[Bioperl-l] BLAST Parsing
Paul Boutros
pcboutro@engmail.uwaterloo.ca
Fri, 20 Sep 2002 14:16:11 -0400 (EDT)
Hi all,
Another potential bug in BLAST parsing (SearchIO\blast.pm).
My setup:
BioPerl 1.02
Perl 5.6.1 (ActiveState)
WinXP SP1
The parser doesn't seem to be recognizing one of the lines in my blast
output file.
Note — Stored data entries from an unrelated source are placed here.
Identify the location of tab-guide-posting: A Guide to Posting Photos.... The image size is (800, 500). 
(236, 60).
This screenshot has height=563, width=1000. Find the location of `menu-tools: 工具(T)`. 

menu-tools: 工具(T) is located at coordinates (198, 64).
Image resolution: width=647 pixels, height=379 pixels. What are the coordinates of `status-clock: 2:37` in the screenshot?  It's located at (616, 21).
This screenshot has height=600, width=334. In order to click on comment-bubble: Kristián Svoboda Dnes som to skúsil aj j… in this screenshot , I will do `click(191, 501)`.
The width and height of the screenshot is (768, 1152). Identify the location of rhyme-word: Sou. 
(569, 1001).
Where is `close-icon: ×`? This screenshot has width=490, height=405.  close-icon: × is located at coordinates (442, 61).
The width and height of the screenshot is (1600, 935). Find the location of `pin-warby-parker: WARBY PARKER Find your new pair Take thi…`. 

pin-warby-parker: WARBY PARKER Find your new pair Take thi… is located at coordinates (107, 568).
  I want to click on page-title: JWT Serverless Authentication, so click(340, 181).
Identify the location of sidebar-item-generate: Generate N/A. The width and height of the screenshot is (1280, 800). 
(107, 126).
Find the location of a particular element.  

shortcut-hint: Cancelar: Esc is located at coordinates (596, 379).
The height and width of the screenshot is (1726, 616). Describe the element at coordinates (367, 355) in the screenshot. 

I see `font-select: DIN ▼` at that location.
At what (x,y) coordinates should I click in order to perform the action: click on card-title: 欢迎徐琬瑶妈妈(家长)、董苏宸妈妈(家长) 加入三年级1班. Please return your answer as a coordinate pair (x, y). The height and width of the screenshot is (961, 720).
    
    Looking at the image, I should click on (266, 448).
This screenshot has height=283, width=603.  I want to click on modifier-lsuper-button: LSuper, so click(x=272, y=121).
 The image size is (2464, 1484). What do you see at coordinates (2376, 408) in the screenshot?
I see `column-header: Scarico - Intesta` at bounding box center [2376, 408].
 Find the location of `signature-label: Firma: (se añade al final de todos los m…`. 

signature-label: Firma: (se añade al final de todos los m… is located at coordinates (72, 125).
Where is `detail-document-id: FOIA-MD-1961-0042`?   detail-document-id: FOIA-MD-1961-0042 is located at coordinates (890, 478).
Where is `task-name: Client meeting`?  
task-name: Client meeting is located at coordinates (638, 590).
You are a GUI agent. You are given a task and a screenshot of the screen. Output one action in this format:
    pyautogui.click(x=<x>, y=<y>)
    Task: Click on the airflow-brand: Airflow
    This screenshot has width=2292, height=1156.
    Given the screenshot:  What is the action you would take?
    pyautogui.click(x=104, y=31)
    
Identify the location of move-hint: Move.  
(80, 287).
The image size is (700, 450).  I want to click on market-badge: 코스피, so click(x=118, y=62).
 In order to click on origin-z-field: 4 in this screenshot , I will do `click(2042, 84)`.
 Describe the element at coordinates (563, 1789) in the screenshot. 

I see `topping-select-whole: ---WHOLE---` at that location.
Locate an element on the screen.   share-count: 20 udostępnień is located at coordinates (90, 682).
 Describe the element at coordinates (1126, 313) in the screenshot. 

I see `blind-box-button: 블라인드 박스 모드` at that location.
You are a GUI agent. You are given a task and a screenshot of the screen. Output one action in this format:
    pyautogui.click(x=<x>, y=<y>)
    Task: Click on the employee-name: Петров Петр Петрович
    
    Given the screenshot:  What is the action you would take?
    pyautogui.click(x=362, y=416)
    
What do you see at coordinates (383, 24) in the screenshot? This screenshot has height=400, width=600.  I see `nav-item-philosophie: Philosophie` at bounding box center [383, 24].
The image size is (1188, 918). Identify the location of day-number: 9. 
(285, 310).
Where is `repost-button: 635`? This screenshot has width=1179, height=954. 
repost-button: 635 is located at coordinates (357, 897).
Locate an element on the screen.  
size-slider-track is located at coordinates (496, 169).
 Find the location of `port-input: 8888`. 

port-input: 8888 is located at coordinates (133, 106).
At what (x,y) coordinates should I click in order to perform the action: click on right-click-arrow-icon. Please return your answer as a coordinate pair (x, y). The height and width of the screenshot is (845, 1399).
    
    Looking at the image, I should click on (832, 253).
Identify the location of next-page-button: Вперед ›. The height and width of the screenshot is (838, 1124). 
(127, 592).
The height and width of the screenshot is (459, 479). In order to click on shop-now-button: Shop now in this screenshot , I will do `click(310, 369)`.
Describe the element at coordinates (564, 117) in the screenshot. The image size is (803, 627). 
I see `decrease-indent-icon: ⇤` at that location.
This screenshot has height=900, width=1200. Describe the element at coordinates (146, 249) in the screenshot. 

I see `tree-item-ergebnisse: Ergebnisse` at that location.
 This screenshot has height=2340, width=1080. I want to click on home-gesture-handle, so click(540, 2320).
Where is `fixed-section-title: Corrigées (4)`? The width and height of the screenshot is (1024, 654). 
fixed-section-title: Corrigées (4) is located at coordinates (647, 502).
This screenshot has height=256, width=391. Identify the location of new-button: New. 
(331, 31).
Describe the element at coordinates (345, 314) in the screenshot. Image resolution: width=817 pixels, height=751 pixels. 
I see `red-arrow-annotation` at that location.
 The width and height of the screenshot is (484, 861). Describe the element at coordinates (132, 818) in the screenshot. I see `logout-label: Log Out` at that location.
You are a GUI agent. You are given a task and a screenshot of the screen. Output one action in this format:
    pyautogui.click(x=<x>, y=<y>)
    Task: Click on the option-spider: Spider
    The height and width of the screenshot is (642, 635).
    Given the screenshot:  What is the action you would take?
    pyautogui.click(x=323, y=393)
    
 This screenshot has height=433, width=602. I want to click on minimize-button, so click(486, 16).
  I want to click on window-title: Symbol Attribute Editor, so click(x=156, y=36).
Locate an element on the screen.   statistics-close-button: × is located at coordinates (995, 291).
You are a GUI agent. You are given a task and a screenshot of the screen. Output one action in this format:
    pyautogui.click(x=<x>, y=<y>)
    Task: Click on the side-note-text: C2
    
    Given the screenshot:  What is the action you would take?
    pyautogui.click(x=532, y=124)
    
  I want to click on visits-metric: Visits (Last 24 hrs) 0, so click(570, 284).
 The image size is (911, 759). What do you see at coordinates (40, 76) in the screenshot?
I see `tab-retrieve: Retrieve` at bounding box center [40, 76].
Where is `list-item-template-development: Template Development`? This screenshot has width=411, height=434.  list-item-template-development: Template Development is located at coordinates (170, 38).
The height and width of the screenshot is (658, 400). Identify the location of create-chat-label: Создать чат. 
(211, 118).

The error is:
------------- EXCEPTION -------------
MSG: no data for midline Lambda K H
STACK Bio::SearchIO::blast::next_result
C:/Perl/site/lib/Bio/SearchIO/blast.pm:5
67
STACK toplevel parseb~1.pl:55
--------------------------------------
The offending part of the blast output file looks like this:
=========================
Sbjct: 564 cctggg 569
Lambda K H
1.37 0.711 1.31
Gapped
Lambda K H
1.37 0.711 1.31
Matrix: blastn matrix:1 -3
==========================
BLAST parameters were:
-p blastn
-d est_others
-e 0.001
-v 10
-b 10
-l Rn_GI
Minimal code is:
use Bio::SearchIO;
my $infile = $ARGV[0];
my $searchio = new Bio::SearchIO(
'-format' => 'blast',
'-file' => $infile,
);
while (my $result = $searchio->next_result()) { }
The offending part of the blast.pm file looks like this:
if( /^((Query|Sbjct):\s+(\d+)\s*)(\S+)\s+(\d+)/ ) {
$data{$2} = $4;
$len = length($1);
$self->{"\_$2"}->{'begin'} = $3 unless $self->{"_$2"}->{'be
$self->{"\_$2"}->{'end'} = $5;
} else {
$self->throw("no data for midline $_")
unless (defined $_ && defined $len);
$data{'Mid'} = substr($_,$len);
}
removing the $self->throw and replacing the unless with:
if (defined $_ && defined $len) {
$data{'Mid'} = substr($_,$len);
}
seems to be parsing correctly, but at the cost of an awful lot warnings.
I can preparse out the
Lambda K H
lines, but I'm not sure which one should be removed, or if I will also
need to remove the blank lines.
Any ideas/comments/criticism welcome.
Paul